Die Kostenentscheidung beruht auf §§ 91 Abs. 1, 97 Abs. 1, 101 ZPO. Nachdem das Landgericht den Ausspruch über die Kosten der auf Seiten der Klägerin beigetretenen Nebenintervenientin übergangen hat, hat der Senat auch über die in erster Instanz verursachten Kosten der Nebenintervention zu entscheiden. Dem steht nicht entgegen, dass die Nebenintervenientin einen Berichtigungsantrag innerhalb der Frist des § 321 Abs. 2 ZPO nicht gestellt hat und auch nicht Berufungsführerin ist, weil nach § 308 Abs. 2 ZPO das Rechtsmittelgericht auch über die Kosten der ersten Instanz ohne Antrag zu erkennen hat.

Die Entscheidung über die vorläufige Vollstreckbarkeit beruht auf den §§ 708 Nr. 10 Satz 2, 711 ZPO.

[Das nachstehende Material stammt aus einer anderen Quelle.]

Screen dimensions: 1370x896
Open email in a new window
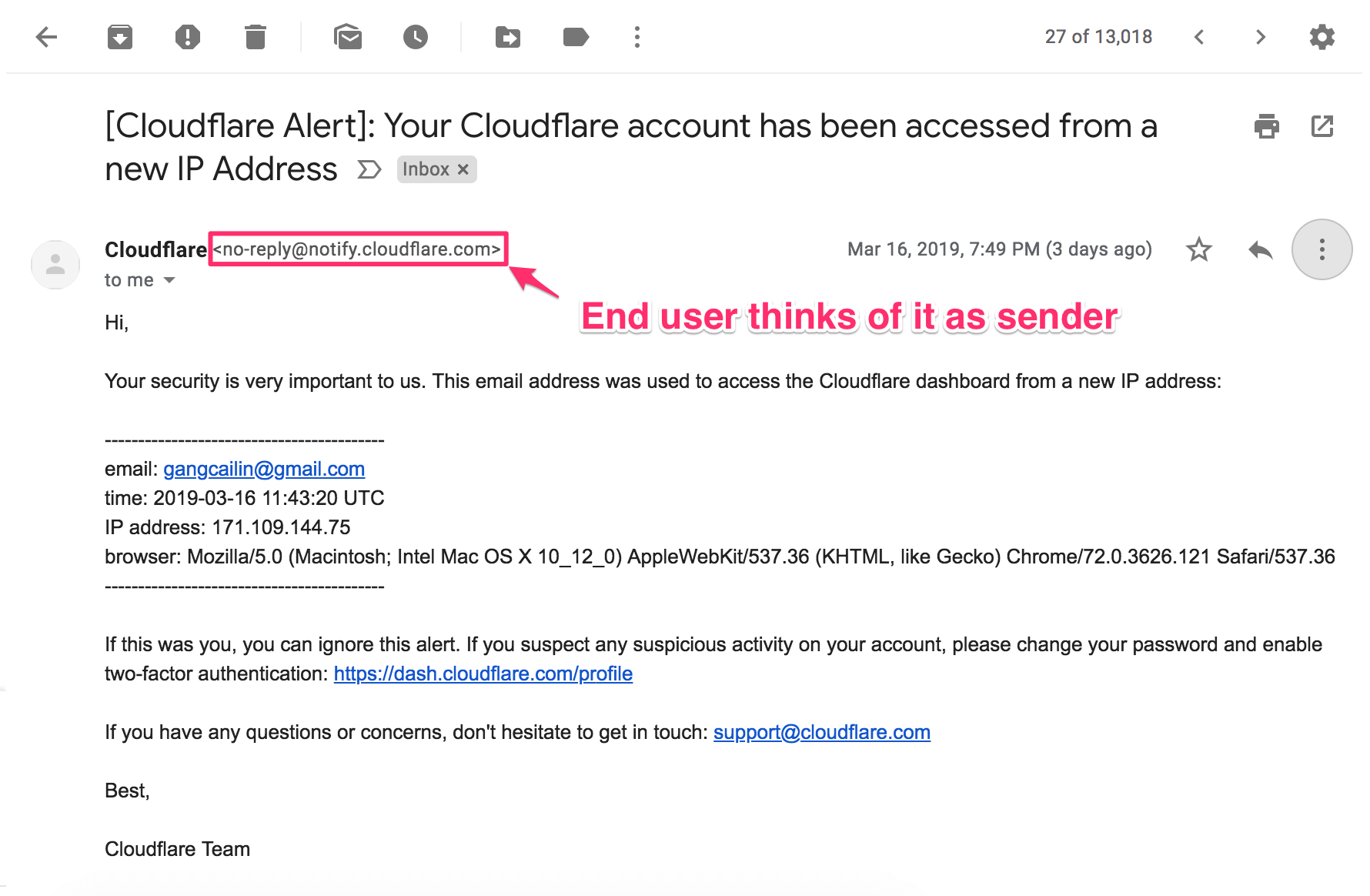(1322, 126)
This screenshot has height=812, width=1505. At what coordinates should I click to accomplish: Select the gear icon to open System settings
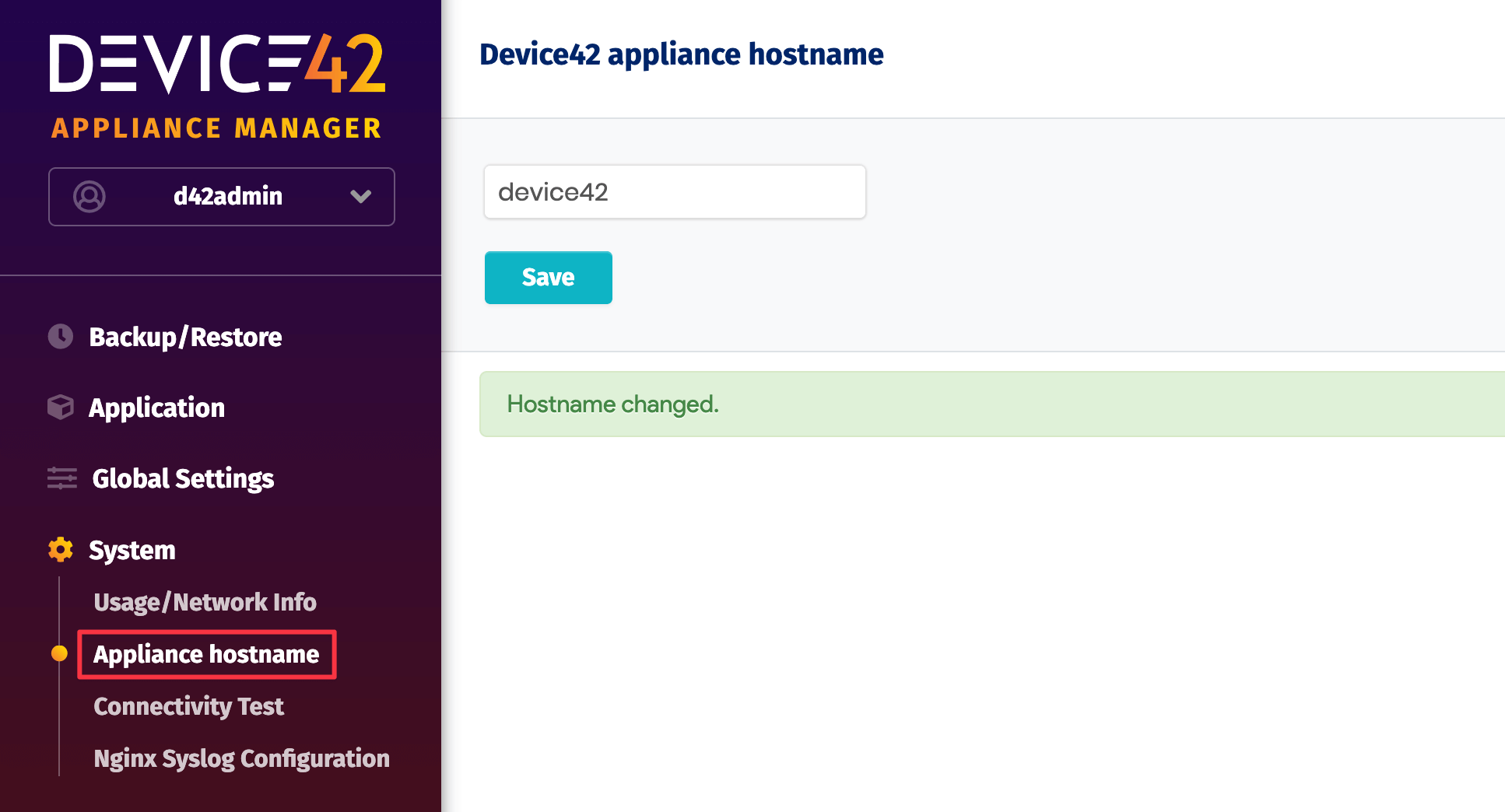coord(61,550)
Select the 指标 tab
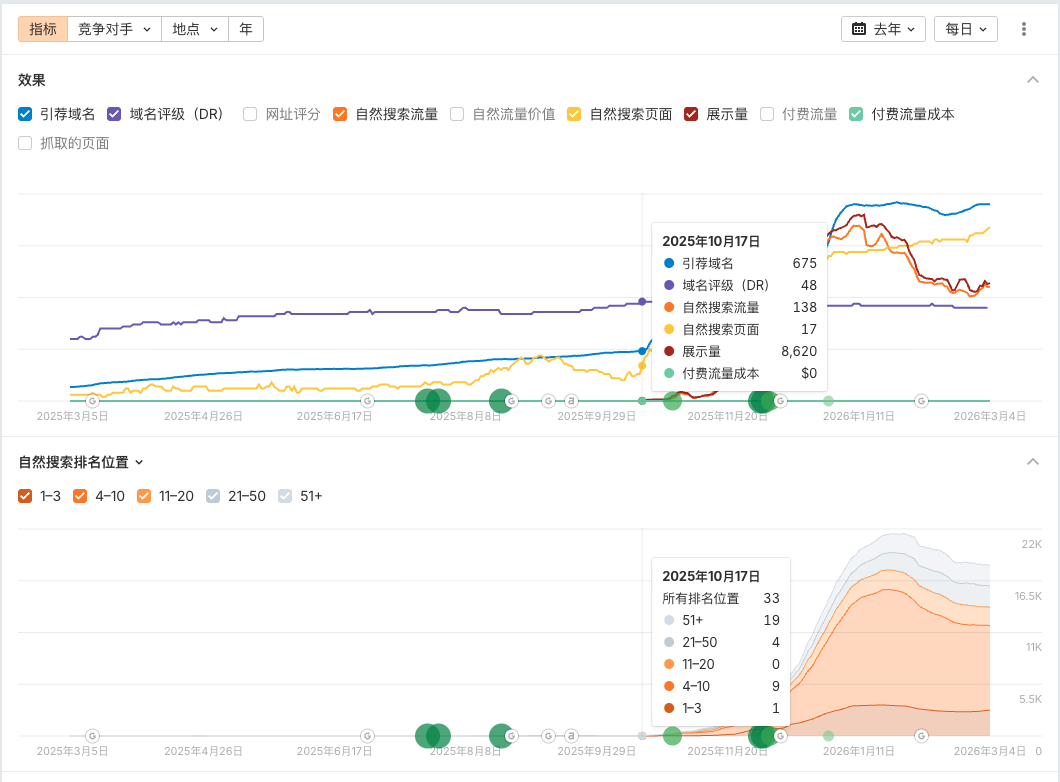The width and height of the screenshot is (1060, 782). [x=41, y=28]
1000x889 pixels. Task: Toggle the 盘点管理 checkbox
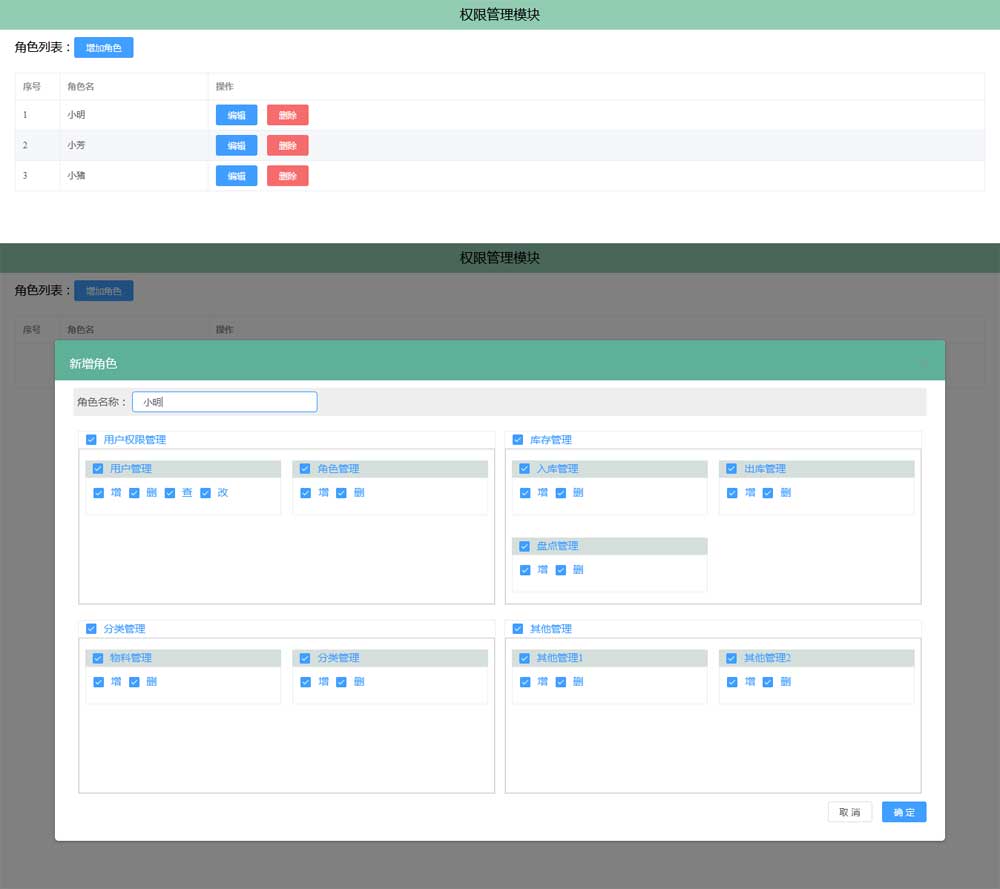525,546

Die Revision ist nicht zuzulassen, weil die Voraussetzungen des § 543 Abs. 2 ZPO nicht vorliegen. Der Senat setzt sich bei Beurteilung der Frage eines wirksamen Vertragsschlusses zu obergerichtlicher Rechtsprechung nicht in Widerspruch. Soweit das OLG Köln in seinem Urteil vom 07.12.1990, Az. 20 U 24/90 entschieden hat, dass es für den Zugang der Bürgschaftserklärung der Übersendung der Originalbürgschaftsurkunden nicht bedarf, wenn der Bürge Kaufmann ist und die Übernahme der Bürgschaft zu seinen Handelsgeschäften gehört, lag dem ein anderer Sachverhalt zugrunde. Eine Bestimmung, nach der die Rückgabe der Bürgschaftsurkunde an den Bürgen zum Erlöschen der Bürgschaft führen sollte, enthielten die dort in Rede stehenden Urkunden gerade nicht.